Menteri Agama Yaqut Cholil Qoumas memberikan sambutan pada pembukaan Annual International Conference on Islamic Studies (AICIS) yang ke-20 di Surakarta, Senin (25/10/2021). Dalam sambutan itu, dia antara lain menyampaikan pentingnya melakukan rekontekstualisasi sejumlah konsep fikih dalam rangka merespon tantangan zaman.

Dia menambahkan bahwa ketidakstabilan sosial dan politik, perang saudara dan terorisme disebabkan oleh tindakan kelompok-kelompok Muslim ultrakonservatif yang bersikeras menerapkan elemen fikih tertentu dalam konteks yang tidak lagi sesuai dengan norma klasik yang ada pada era awal Islam.

Selanjutnya dia juga menyatakan bahwa setiap usaha untuk mendirikan Negara Islam Al-Imamah al-‘Uzhma universal atau Imamah Agung, juga dikenal sebagai al-Khilafah atau Khilafah, hanya akan menimbulkan bencana bagi umat Islam. Akan banyak pihak yang berebut untuk menguasai umat Islam di seluruh dunia.

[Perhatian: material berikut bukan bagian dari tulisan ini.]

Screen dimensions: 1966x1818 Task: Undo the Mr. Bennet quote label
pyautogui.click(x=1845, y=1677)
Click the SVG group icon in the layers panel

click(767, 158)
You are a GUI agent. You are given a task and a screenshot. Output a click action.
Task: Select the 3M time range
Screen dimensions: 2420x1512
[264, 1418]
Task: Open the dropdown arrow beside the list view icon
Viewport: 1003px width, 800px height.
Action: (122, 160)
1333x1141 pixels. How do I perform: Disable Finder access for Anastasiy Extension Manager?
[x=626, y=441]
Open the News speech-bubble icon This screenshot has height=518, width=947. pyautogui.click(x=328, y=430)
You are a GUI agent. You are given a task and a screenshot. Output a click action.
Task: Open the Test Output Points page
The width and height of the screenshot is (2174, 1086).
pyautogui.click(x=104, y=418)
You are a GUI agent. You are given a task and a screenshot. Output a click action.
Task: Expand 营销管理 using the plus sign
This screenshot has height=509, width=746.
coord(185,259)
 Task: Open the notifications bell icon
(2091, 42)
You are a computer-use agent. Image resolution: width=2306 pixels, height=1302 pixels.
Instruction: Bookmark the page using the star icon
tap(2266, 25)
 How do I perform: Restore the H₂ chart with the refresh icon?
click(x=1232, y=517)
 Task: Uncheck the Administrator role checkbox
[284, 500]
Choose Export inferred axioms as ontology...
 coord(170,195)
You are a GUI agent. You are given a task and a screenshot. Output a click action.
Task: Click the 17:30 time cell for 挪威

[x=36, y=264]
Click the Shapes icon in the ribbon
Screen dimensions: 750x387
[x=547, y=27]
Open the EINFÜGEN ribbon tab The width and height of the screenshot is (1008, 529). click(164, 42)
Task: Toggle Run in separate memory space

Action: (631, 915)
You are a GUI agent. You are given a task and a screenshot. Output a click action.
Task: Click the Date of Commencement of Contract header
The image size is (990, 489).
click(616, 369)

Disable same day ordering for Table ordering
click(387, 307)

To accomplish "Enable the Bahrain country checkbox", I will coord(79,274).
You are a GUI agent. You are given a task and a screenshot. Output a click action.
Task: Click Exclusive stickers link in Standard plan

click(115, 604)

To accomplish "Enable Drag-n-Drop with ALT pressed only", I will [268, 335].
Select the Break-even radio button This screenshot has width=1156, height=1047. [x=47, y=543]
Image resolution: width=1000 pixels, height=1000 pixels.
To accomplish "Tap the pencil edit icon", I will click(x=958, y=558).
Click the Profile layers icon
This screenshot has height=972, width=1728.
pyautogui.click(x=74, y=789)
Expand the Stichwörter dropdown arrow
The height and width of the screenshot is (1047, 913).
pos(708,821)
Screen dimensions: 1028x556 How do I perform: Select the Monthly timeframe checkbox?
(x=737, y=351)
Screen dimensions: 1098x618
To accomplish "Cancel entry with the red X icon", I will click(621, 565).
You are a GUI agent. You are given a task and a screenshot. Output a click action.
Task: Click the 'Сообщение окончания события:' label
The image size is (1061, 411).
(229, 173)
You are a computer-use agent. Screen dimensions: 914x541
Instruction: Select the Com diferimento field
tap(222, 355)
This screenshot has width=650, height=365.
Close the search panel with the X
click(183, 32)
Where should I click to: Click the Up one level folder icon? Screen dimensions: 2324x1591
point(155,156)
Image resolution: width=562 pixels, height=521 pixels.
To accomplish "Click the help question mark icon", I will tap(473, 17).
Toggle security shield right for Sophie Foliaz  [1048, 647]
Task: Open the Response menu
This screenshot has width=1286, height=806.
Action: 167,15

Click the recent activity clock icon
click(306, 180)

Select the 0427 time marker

Penerapan Islam yang Benar

Rekontekstualisasi menurut Meriem-Webster Dictionary online adalah menempatkan sesuatu dalam konteks yang berbeda (recontextualization adalah: to place (something, such as a literary or artistic work) in a different context).

Dalam ajaran Islam, ada praktik ijtihad yang tentu berbeda dengan rekontekstualisasi. Ijtihad hanya berlaku pada nas-nas syariah yang zhanni, yang masih ada ruang ijtihad di dalamnya. Bisa juga terkait nas-nas yang mengandung ‘illat (sebab pensyariatan hukum). Kaidah ushul fiqih yang masyhur berbunyi:

اَلْحُكْمُ يَدُوْرُ مَعَ عِلَّتِهِ وُجُوْدًا أَوْ عَدَمًا

Hukum itu beredar bersama ‘illat-nya; ada ataupun tiadanya.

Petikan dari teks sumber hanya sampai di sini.